BOSC Reports Record 2025 Revenue and Net Income, Issues Flat 2026 Guidance Amid Geopolitical Headwinds

BOSC
March 31, 2026

BOSC reported full‑year 2025 revenue of $50.6 million, a 26.6 % increase from the $39.9 million recorded in 2024, and net income of $3.6 million, up 57 % from $2.3 million the prior year. The company’s earnings release described the results as record for the firm, driven by strong demand in its defense‑centric business mix.

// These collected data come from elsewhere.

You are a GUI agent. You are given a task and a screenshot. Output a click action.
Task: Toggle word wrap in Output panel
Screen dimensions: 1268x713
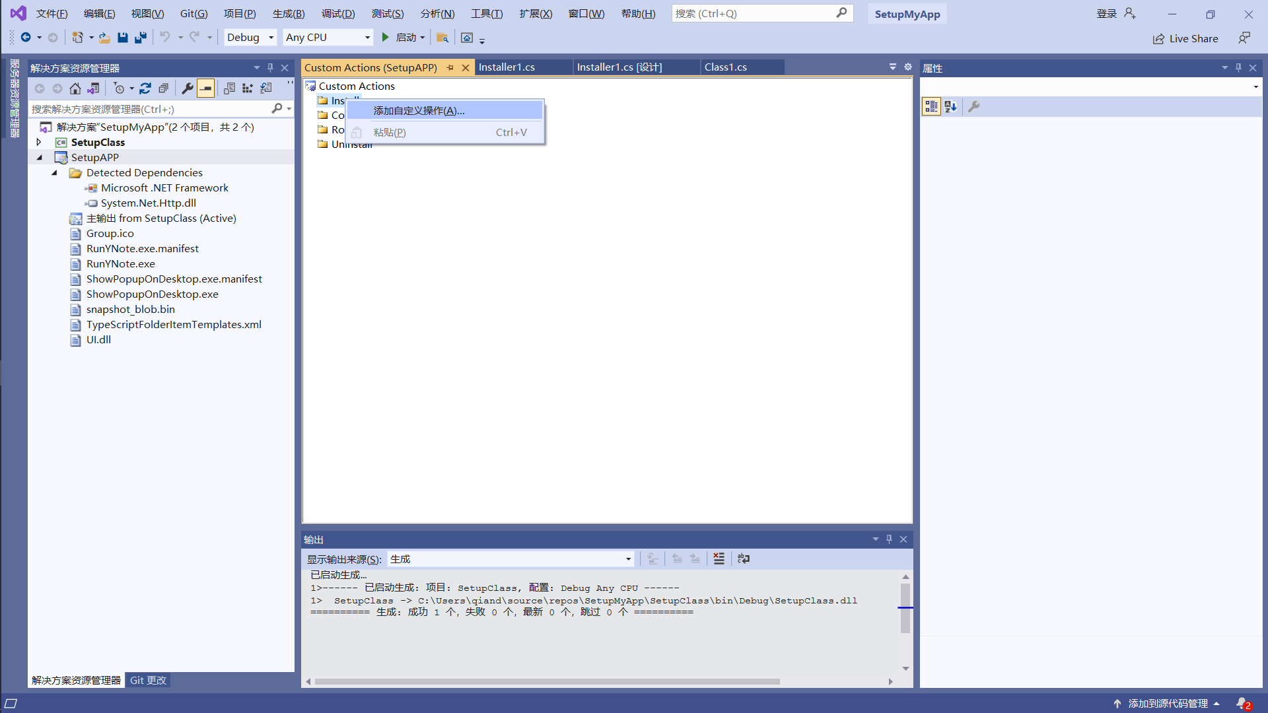coord(744,559)
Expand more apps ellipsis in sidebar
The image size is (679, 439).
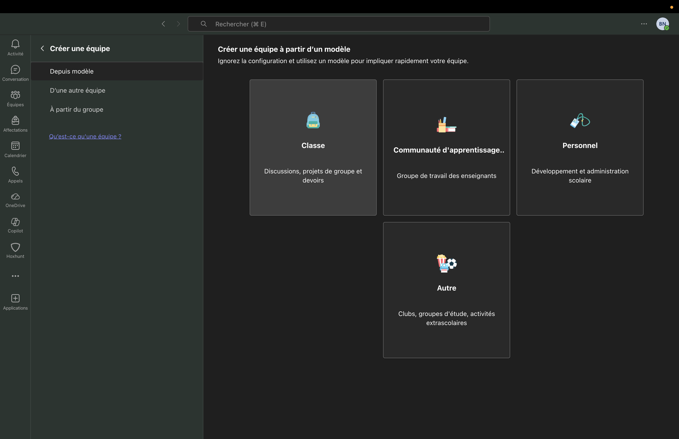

Revenue growth was concentrated in the Supply Chain division, which grew 40 % year‑over‑year. The RFID division posted a $665,000 operating loss, largely attributable to a $1.2 million goodwill impairment; without the charge the division would have generated approximately $535,000 in operating income. The Intelligent Robotics segment’s performance was not disclosed in the release.

CEO Eyal Cohen said, “We are pleased to report record revenues and net income for the full year 2025, capping an outstanding year of growth for BOS.” He added, “Supply chain division revenues grew by 40 % during the year, demonstrating the benefit of our global diversification strategy.” Regarding the RFID division, Cohen noted, “Our RFID division experienced a $665,000 operating loss for the full year, primarily due to a goodwill impairment charge of $1.2 million. Absent this charge, the division would have generated approximately $535,000 in operating income.”

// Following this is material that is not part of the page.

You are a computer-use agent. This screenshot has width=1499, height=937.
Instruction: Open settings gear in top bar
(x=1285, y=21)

BOSC’s guidance for 2026 is flat, with projected revenue of $51 million and net income of $3.6 million, the same as the 2025 figures. The company said it remains conservative in its outlook, citing ongoing geopolitical tensions and currency headwinds that could affect the RFID division and other segments. Despite the cautious guidance, BOSC highlighted a robust backlog of $24 million as of December 31 2025, which supports the revenue forecast.

Investors reacted cautiously to the guidance, pointing to the flat outlook and the continued geopolitical and currency challenges that could constrain growth in the RFID division. BOSC’s cash balance rose to $11.8 million, giving the company a solid liquidity base for future acquisitions and capital expenditures.

The company’s margin expansion—net income growth outpacing revenue growth—suggests effective cost control and a favorable mix shift toward higher‑margin defense contracts. The expansion into the Indian market remains a key growth lever, with the company anticipating significant opportunities as it deepens its presence in that region.